→ DATA FOR THIS TASK
━━━━━━━━━━━━━━━━━━━━

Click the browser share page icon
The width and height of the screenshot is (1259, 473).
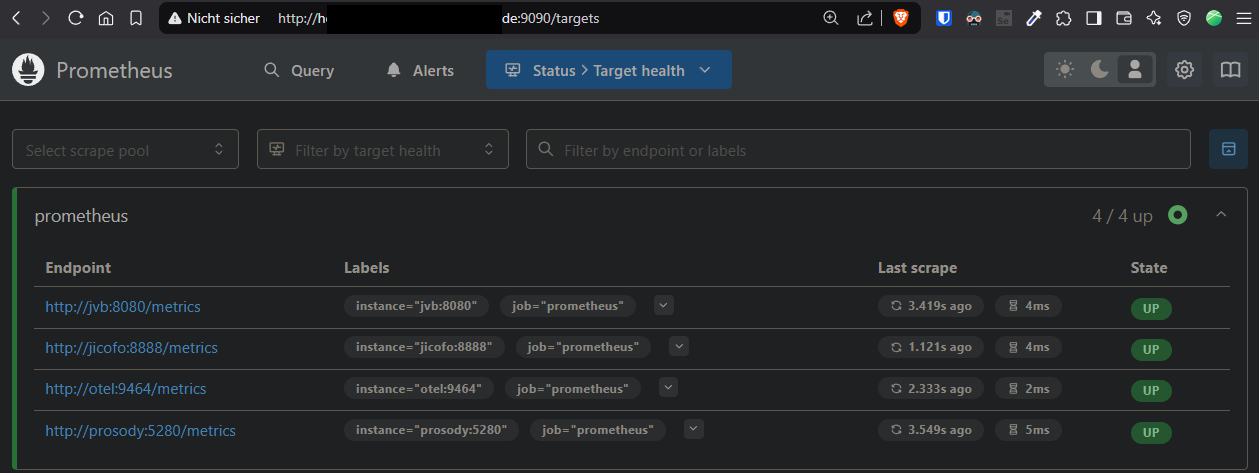tap(865, 18)
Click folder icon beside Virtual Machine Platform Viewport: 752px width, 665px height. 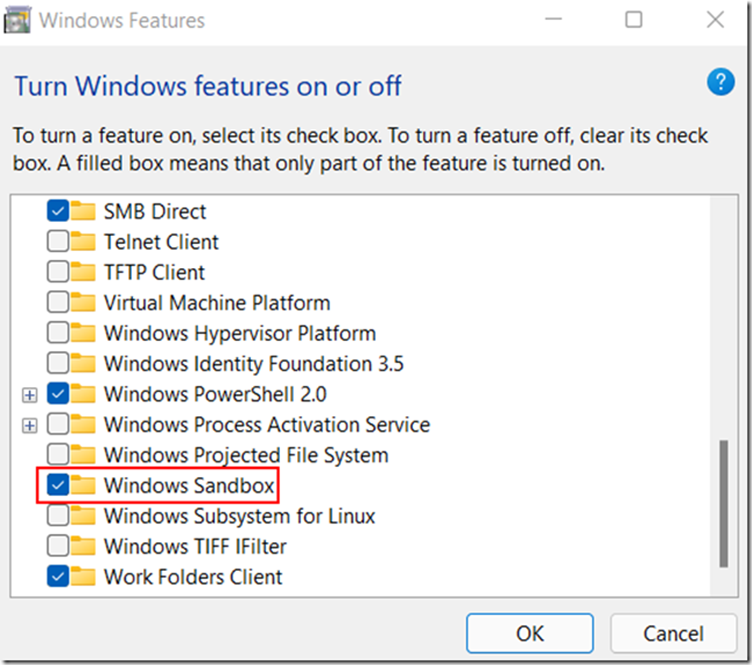[x=84, y=303]
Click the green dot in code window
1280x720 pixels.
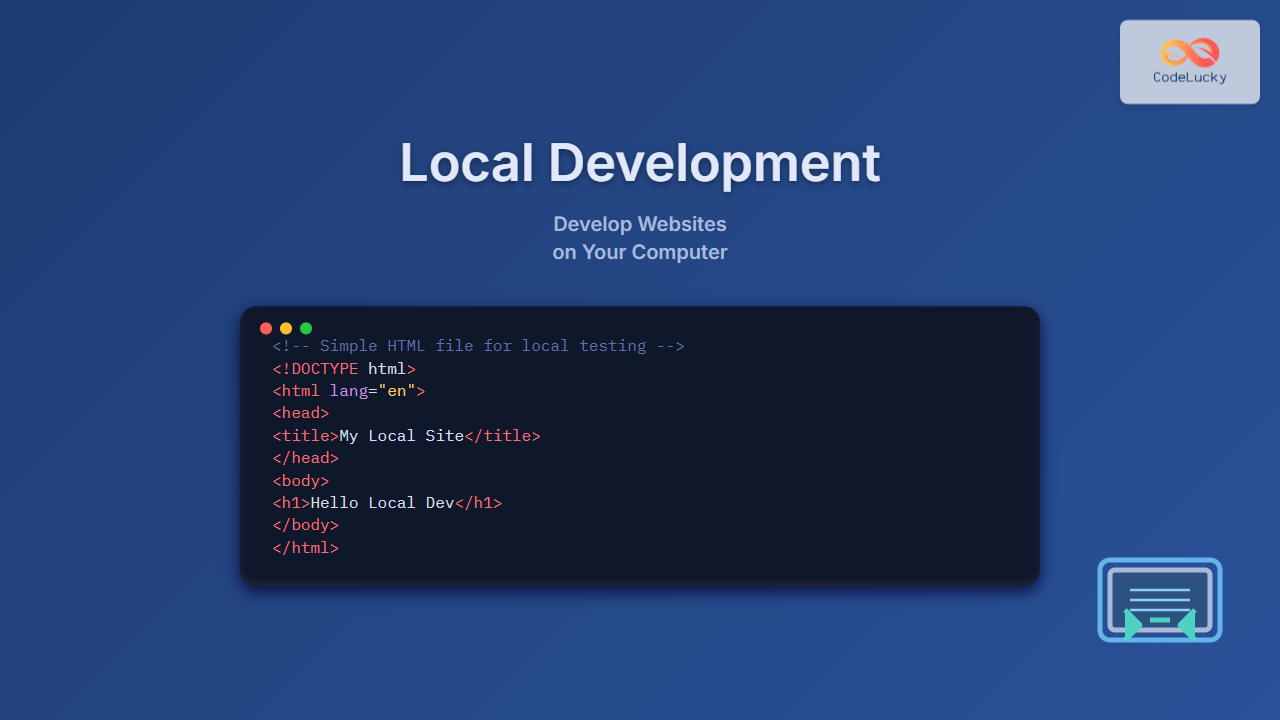click(306, 328)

━━━━━━━━━━━━━━━━━━━━

→ PROBLEM TO SOLVE
Each line from the one containing "Click the green dot in code window" through the last line of the data should be written out exactly. Skip the pictures, and add no other lines.

→ EXERCISE RESPONSE
Click the green dot in code window
1280x720 pixels.
click(306, 328)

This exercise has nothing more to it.